Припекает низкое солнышко, на улице ясно да тепло, а тишина такая, что пролети сейчас запоздавшие журавли, и от их тоненького клика вздрогнет и упадет на землю последний листок, который чудом еще держится на самой макушке старого ясеня.
Прозрачными стали сады, кругом посветлело, и сквозь голые ветки теперь хорошо видны и рыжие, с яркой прозеленью холмы вокруг станицы, и дальние горы. Холодком лежит на их белых вершинах синеватая дымка, и на нее почему-то тянет и тянет тебя смотреть, когда ты сидишь под плетнем на толстом ворохе палых листьев…
Валька сидит не один, рядом с ним притулился спиною к плетню Митрошка.
Он тоже смотрит на синие горы и негромко тянет на одной ноте: а-а-а. Тянет, покуда хватает сил, а потом снова набирает воздуха: а-а-а…
Лицо у Митрошки при этом очень серьезное, а взгляд отрешенный, и песня выходит у него такая задумчивая. Хорошо, что у Вальки есть братец! Хоть говорить он пока не научился, зато смотреть умеет так радостно, как никто другой никогда на тебя не посмотрит.
Вздохнул Валька, глядя на далекие горы…
Опять вспомнил он и лето и вспомнил то, что случилось еще совсем недавно, и ему показалось немножко странным, что все это разом от него отодвинулось и осталось вдруг в прошлом, в таком далеком, что теперь в точности и не различить, что было на самом деле, а чего, может, вовсе и не было, а только хотелось, чтобы оно было…

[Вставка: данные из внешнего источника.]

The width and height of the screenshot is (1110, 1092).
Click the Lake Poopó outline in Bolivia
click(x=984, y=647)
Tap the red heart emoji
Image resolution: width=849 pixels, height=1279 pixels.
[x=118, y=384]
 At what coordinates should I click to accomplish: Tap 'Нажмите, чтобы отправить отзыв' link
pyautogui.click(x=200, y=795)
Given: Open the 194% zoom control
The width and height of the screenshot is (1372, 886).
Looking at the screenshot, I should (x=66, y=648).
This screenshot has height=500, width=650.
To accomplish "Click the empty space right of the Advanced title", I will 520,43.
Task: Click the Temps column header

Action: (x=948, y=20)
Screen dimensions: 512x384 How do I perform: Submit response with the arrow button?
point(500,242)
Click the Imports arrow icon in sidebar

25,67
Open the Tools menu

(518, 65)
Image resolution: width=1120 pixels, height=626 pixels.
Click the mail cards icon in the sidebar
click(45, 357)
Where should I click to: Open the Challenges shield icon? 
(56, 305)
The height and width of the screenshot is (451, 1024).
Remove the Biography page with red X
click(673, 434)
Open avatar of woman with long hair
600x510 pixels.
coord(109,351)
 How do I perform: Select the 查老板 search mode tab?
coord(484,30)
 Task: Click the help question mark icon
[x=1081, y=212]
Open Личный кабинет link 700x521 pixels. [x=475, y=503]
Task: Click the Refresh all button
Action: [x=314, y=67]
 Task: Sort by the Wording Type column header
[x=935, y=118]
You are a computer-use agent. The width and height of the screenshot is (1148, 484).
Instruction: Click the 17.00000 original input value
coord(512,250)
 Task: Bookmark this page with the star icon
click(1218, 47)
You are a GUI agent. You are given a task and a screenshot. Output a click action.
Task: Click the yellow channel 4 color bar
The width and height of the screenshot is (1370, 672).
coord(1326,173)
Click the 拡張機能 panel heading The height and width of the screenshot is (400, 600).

Собирал он водяной перец? Собирал. Хотели ему вместо балалайки подсунуть барабан? За малым не подсунули. Купил он у бабушки Софронихи красного кочета с каштановой грудью? За пять рублей. И они с Митрошкой шли и шли, а за спиною у него была балалайка и на посошке висел узелок…
И будто бы очень хорошо умел плясать петух плимутрок, из которого сварили холодец, когда Валькины мама да папа наконец помирились.
ЦЫГАНСКИЙ ОТПУСК
В ясный полдень над осенней станицею чутко замерла тишина, и временами казалось, будто оттого и срываются, оттого и падают листья, что поодаль коротко и чисто бьет по наковальне негромкий молот: д-динь! Дли-н-нь!
Голосистый звон упруго отскакивал от пригретой неслышным солнцем земли, легко взлетал над сквозившими садами, стремительно уносился выше обступивших неширокую долину крутых гор и там истончался и пропадал совсем где-то в сверкающем тихой голубизной высоком небе…
А желтые да багряные листья, постукивая по пустеющим веткам, косо скользили вниз — одни помедленней, а другие быстрей.
— Д-динь! — снова с отскоком бил молот. — Дли-н-нь!
И опять подрагивали те, что угадали свой срок, и обламывались ставшие хрупкими черешки…
— Д-динь!.. Дли-н-нь!
Стащив с головы кепку, я стоял у крыльца конторы, то поглядывал на белую кромку снежников, которые четко встали далеко за станицей, то на просторный дом в глубине сада, — это из-за него доносился звон.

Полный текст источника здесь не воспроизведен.